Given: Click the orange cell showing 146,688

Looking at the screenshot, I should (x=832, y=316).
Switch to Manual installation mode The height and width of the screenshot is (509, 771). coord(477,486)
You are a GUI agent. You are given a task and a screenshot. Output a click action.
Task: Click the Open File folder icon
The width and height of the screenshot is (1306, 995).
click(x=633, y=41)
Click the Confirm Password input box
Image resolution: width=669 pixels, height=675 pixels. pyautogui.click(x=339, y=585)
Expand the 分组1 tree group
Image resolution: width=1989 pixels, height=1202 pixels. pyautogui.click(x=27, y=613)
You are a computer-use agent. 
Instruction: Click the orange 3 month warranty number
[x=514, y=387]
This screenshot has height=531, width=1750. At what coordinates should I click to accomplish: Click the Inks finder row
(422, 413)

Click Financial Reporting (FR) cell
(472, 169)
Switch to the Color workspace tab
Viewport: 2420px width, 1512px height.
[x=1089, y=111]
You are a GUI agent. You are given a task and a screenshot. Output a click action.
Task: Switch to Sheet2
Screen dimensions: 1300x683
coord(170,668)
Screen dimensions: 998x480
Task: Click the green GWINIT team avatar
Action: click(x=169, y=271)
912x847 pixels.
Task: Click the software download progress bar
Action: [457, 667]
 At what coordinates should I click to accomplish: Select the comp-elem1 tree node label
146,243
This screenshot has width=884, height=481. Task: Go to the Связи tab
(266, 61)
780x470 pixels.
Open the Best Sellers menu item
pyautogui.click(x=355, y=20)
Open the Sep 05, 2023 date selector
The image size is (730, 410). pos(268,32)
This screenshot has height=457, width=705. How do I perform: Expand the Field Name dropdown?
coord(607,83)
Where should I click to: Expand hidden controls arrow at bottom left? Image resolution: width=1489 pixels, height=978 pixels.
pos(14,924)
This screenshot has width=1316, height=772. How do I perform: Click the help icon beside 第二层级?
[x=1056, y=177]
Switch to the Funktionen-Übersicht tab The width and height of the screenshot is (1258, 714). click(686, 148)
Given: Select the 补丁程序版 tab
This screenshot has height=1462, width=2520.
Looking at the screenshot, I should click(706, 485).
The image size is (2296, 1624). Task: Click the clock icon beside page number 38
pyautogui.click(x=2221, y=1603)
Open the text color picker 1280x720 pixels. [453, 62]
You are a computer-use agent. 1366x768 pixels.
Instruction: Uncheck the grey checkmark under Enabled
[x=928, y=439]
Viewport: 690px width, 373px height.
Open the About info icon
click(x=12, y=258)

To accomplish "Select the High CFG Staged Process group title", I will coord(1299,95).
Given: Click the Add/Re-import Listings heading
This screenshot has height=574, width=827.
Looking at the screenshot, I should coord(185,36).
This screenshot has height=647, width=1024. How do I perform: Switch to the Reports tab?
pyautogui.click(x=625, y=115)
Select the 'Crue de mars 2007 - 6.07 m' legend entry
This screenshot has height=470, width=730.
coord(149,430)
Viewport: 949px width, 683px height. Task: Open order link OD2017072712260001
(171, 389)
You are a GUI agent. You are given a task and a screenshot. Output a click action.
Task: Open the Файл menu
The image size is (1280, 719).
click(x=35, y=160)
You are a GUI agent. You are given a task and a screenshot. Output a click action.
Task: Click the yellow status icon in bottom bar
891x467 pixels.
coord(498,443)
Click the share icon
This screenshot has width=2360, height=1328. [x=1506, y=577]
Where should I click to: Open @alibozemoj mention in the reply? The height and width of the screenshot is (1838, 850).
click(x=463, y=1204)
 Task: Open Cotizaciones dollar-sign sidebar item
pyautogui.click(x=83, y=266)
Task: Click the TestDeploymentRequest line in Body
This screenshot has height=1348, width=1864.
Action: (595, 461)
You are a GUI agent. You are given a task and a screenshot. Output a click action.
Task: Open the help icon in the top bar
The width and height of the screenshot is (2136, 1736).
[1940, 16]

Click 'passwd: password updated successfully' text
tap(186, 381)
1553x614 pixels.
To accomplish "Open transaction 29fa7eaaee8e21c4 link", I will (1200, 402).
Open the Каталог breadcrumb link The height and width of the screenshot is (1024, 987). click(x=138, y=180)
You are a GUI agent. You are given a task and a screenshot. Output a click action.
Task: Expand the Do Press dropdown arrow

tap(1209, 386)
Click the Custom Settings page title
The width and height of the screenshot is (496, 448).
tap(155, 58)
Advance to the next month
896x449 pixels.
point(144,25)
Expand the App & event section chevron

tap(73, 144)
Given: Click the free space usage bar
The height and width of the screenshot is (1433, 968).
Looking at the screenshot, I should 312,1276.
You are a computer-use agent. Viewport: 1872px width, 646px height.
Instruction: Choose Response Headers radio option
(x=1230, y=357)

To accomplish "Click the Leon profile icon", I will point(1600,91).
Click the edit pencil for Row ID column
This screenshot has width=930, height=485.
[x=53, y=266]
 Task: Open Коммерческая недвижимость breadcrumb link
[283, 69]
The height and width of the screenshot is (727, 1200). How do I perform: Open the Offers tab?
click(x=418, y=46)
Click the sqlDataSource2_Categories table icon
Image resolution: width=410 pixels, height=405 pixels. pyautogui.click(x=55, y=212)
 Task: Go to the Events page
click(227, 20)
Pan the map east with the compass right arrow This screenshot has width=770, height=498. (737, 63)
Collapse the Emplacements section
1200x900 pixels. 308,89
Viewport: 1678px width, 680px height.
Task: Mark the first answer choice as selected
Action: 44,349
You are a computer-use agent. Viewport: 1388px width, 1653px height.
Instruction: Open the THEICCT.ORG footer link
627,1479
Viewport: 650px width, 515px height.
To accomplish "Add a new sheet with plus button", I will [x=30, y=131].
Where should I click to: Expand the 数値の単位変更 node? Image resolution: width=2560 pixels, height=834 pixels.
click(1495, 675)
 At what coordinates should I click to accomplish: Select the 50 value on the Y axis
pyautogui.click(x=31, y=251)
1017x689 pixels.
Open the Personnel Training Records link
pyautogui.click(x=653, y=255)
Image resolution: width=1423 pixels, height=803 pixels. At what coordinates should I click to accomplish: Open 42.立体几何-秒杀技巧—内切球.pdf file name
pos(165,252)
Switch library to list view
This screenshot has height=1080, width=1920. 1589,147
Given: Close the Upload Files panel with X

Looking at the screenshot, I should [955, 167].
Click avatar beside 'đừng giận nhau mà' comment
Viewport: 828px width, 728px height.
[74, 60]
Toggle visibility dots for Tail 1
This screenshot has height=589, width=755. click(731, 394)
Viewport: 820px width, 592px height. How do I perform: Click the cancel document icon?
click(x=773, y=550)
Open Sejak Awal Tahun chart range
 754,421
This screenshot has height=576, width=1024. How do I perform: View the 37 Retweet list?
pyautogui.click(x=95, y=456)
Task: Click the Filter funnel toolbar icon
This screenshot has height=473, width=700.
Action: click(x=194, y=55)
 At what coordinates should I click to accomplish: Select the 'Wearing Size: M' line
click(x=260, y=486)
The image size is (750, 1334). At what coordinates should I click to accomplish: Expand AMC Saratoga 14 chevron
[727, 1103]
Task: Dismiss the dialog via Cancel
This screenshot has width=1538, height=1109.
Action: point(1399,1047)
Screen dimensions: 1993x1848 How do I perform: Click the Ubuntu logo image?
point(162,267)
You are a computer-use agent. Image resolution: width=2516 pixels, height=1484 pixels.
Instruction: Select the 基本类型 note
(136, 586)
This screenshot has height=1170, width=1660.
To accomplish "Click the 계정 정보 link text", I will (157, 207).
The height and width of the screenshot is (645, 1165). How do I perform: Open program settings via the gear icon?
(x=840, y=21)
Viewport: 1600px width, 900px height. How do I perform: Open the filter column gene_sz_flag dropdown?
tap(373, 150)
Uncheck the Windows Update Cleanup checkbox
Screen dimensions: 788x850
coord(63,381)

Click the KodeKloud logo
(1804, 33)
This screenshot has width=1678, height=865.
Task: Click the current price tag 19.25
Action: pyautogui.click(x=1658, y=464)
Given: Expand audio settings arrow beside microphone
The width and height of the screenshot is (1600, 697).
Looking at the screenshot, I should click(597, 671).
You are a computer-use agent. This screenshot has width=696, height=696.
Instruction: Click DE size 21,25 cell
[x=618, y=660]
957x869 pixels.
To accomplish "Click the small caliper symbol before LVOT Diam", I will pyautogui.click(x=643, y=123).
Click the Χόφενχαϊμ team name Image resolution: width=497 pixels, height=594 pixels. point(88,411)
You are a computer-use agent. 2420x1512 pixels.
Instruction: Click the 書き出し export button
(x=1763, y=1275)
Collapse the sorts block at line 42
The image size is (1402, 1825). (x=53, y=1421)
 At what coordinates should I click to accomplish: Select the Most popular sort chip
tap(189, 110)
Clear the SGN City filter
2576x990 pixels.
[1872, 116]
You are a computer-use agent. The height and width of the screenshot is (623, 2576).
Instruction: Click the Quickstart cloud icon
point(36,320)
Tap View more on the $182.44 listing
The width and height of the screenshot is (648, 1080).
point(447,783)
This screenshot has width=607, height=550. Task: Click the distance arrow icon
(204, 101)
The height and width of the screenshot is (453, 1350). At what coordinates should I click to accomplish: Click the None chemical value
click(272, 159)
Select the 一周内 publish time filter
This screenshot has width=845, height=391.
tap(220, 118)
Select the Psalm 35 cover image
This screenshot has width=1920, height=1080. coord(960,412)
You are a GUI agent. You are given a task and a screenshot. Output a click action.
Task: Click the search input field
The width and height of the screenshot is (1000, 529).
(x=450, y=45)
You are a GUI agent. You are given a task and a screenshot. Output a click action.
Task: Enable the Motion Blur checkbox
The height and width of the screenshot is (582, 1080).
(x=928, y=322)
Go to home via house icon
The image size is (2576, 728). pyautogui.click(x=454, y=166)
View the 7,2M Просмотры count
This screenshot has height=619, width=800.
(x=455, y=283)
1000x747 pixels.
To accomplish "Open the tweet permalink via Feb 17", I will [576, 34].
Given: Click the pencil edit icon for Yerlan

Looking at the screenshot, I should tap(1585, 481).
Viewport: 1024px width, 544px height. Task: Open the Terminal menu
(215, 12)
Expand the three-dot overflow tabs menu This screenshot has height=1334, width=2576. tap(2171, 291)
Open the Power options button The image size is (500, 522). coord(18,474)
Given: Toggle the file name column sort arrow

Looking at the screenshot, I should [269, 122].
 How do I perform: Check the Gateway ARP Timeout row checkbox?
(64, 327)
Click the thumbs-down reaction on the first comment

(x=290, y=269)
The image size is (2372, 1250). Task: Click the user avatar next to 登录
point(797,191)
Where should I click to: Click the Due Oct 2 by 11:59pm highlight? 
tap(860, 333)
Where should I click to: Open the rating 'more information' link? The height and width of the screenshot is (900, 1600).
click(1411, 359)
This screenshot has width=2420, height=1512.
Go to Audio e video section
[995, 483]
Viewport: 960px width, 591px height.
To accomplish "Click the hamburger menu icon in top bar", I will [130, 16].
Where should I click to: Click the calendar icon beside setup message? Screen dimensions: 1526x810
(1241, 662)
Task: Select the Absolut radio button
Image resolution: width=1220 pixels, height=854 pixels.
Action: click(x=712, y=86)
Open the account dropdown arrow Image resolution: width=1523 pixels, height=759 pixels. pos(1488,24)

◆ **What to work on**:
Rewrite the rows above, from the line with "780x470 pixels." to the line with "pos(14,924)", as a numbered list with one line per item and no blank lines.

◆ **Expected answer**:
1. 780x470 pixels.
2. Open the Best Sellers menu item
3. pyautogui.click(x=355, y=20)
4. Open the Sep 05, 2023 date selector
5. The image size is (730, 410). pos(268,32)
6. This screenshot has height=457, width=705. How do I perform: Expand the Field Name dropdown?
7. coord(607,83)
8. Where should I click to: Expand hidden controls arrow at bottom left? Image resolution: width=1489 pixels, height=978 pixels.
9. pos(14,924)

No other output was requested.